## Arahan Singkat 1
Temukan setiap baris entri yang memuat kata "Open", kemudian salin baris-baris tersebut.

## Kutipan Dokumen
##############################
Minggu lalu
saya dan suami saya menghadiri pernikahan seorang teman. Mereka menikah di usia
30-an, setelah keduanya sama-sama berkarir, memiliki tujuan dan status yang sejalan.
Saat acara
pernikahan berlangsung, ada hal unik yang terjadi. Sangat berbeda dari pernikahan
yang biasanya kami hadiri. Perbedaan itu terletak pada momen mengikrarkan janji
suci, dimana kedua mempelai mengambil sehelai kerta dan mulai membacakan komitmen
mereka masing-masing. Jujur, saya tidak pernah mendengar sumpah yang begitu tulus dan nyata seperti sumpah yang mereka ucapkan bersama.
##############################
## Data Hasil Ekstraksi
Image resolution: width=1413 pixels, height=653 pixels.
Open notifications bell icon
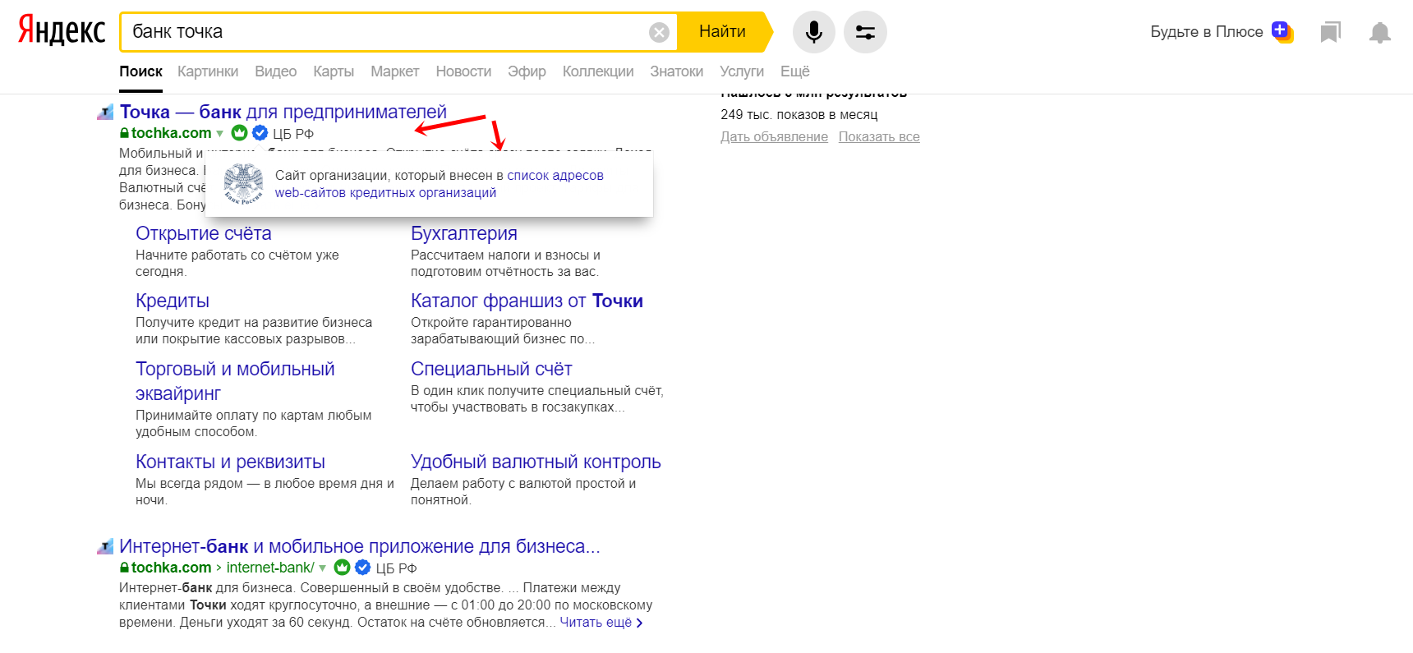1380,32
##############################
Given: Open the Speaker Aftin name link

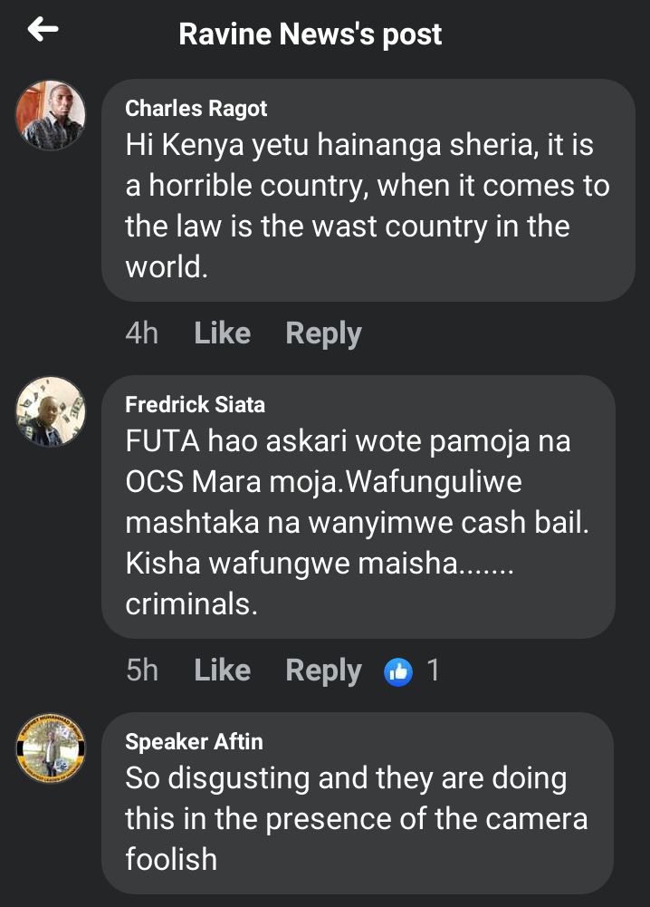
##############################
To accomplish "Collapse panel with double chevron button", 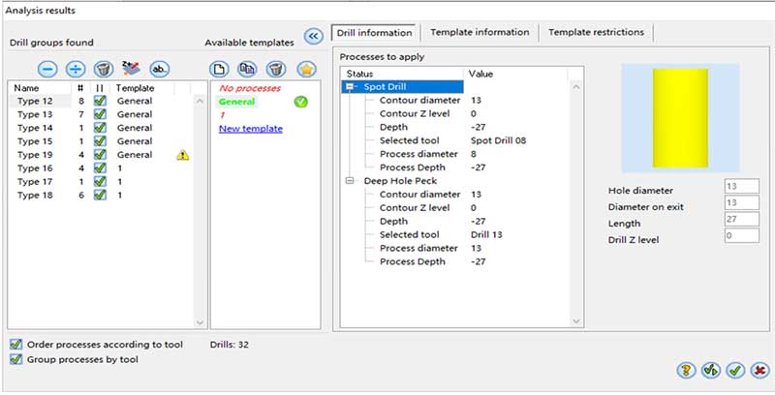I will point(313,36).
##############################
## Arahan Singkat 2
Berdasarkan kutipan dokumen di atas, pada usia berapa pasangan teman tersebut menikah?

## Jawaban Latihan 1
Open notifications bell icon
Given: Open the Speaker Aftin name link

## Jawaban Latihan 2
Mereka menikah di usia 30-an.